**Work to complete**: In the data below, the copy begins at the line containing "The image size is (1024, 768)." and runs through the last line; repeat those lines exactly, minus the pictures.

**Data to use**:

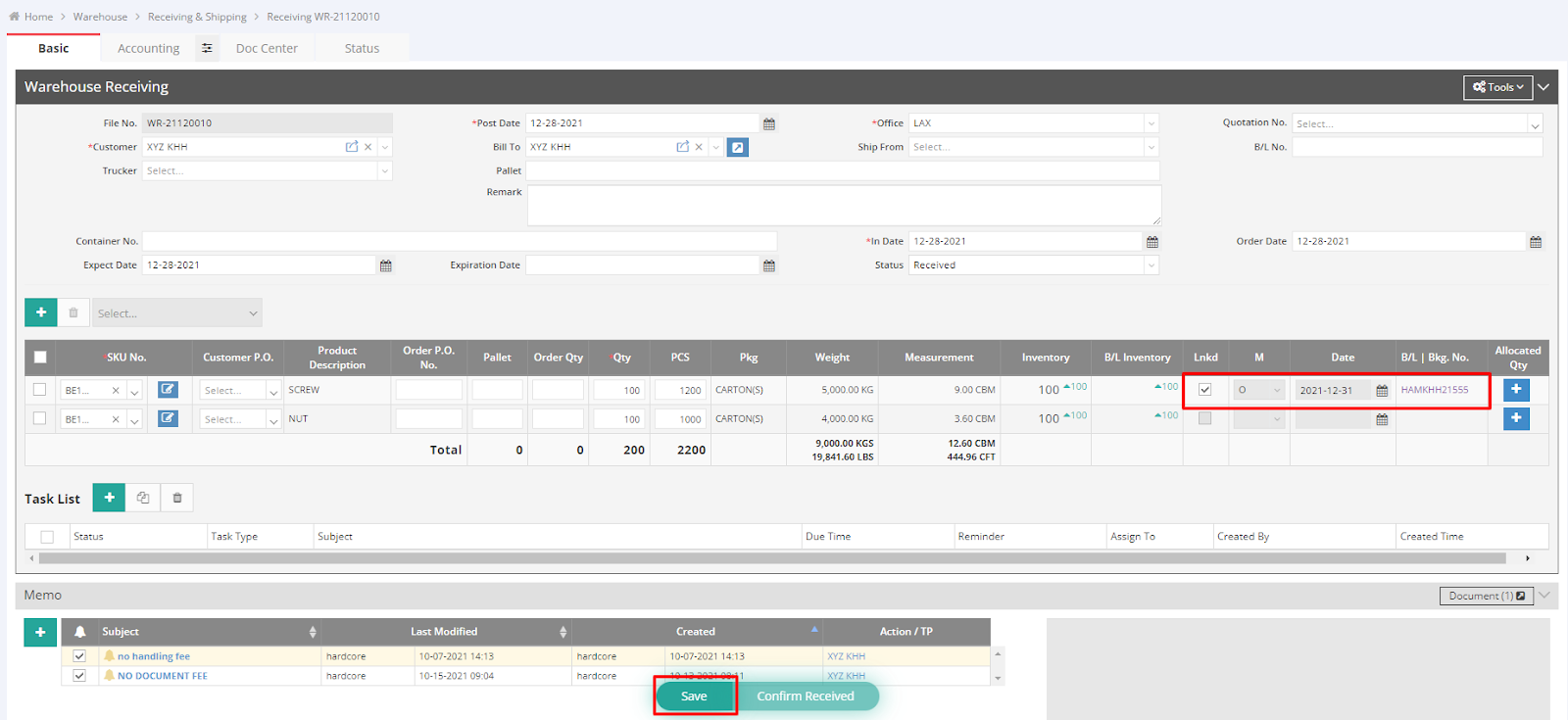Image resolution: width=1568 pixels, height=720 pixels.
Task: Add a new memo entry
Action: [40, 632]
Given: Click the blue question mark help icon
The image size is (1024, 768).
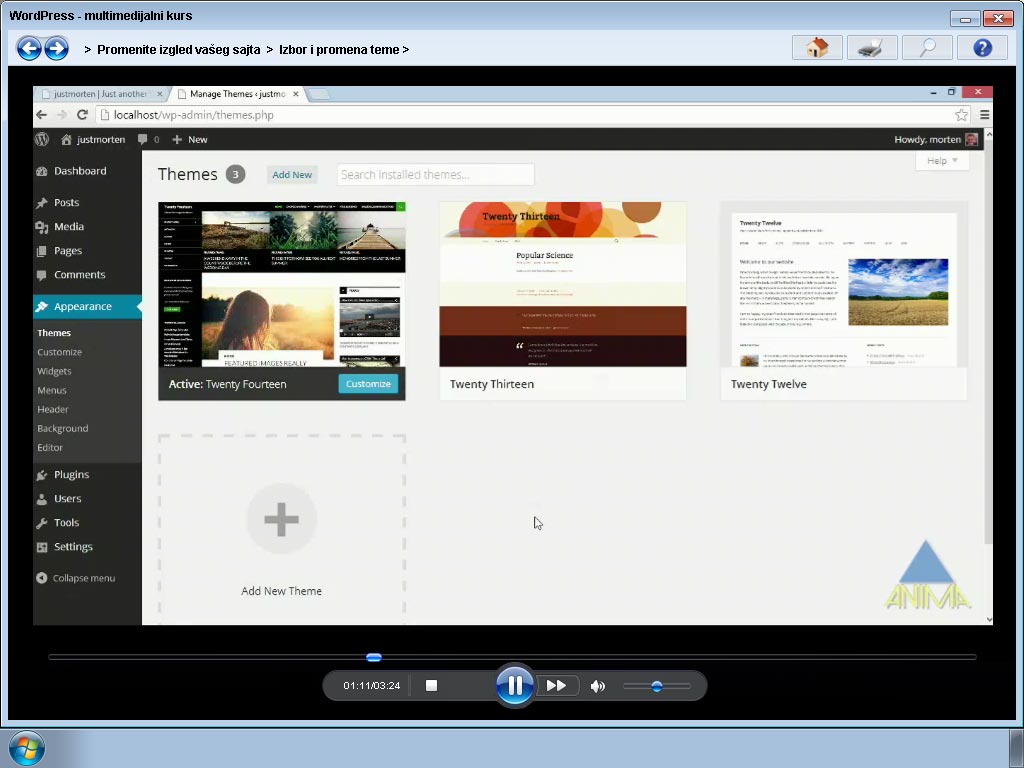Looking at the screenshot, I should click(981, 47).
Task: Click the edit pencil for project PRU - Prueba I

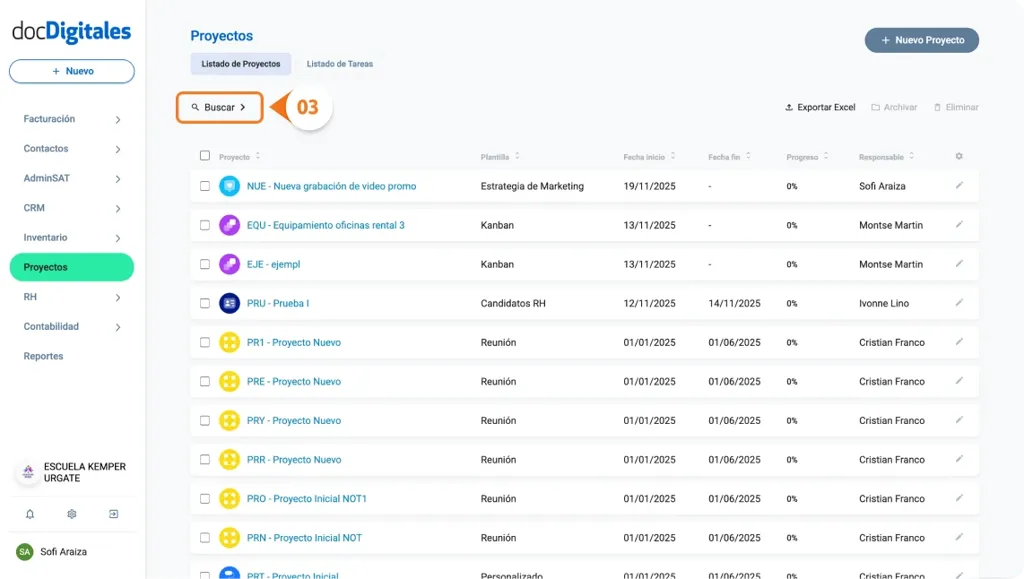Action: pos(959,303)
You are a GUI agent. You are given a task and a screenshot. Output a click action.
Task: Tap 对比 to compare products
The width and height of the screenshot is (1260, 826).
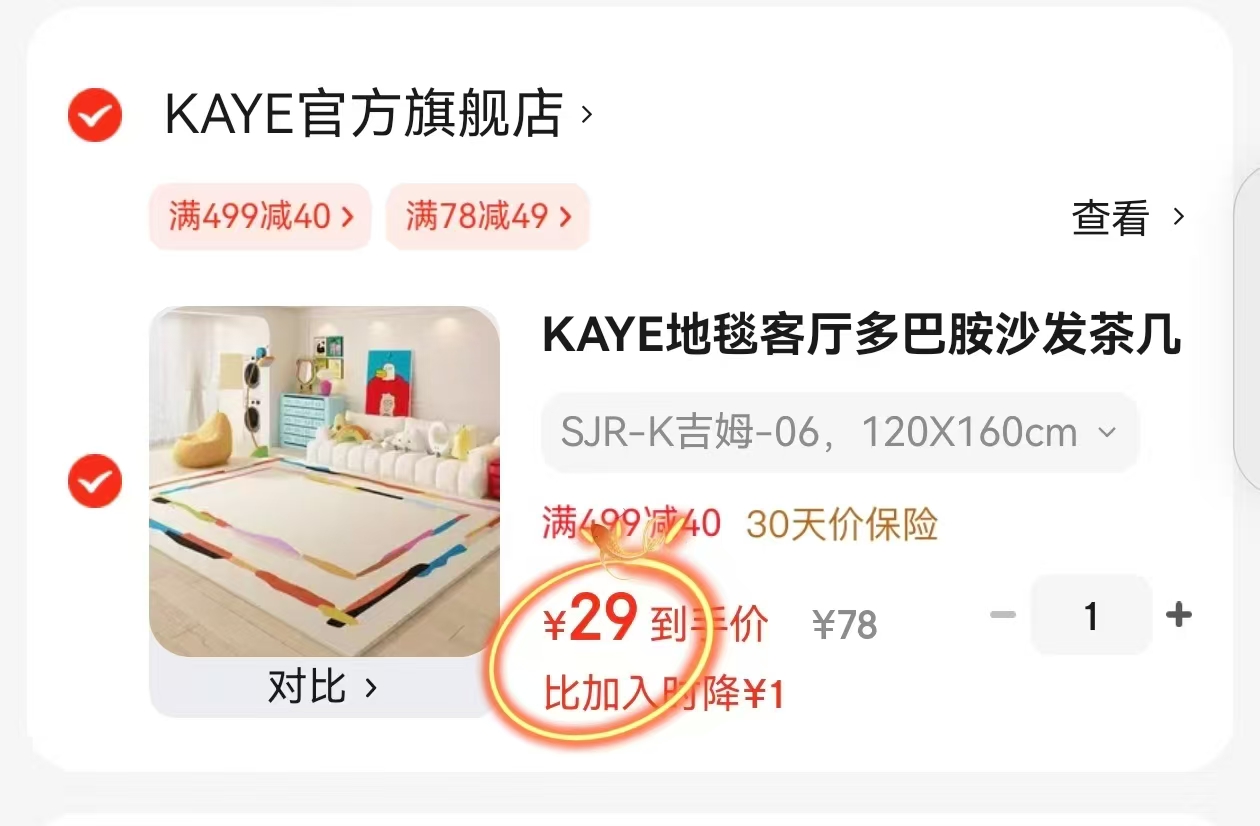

**Response to the task**:
The image size is (1024, 768).
Looking at the screenshot, I should click(981, 47).
Task: Click the edit pencil for project PRU - Prueba I

Action: pos(959,303)
You are a GUI agent. You are given a task and a screenshot. Output a click action.
Task: Tap 对比 to compare products
The width and height of the screenshot is (1260, 826).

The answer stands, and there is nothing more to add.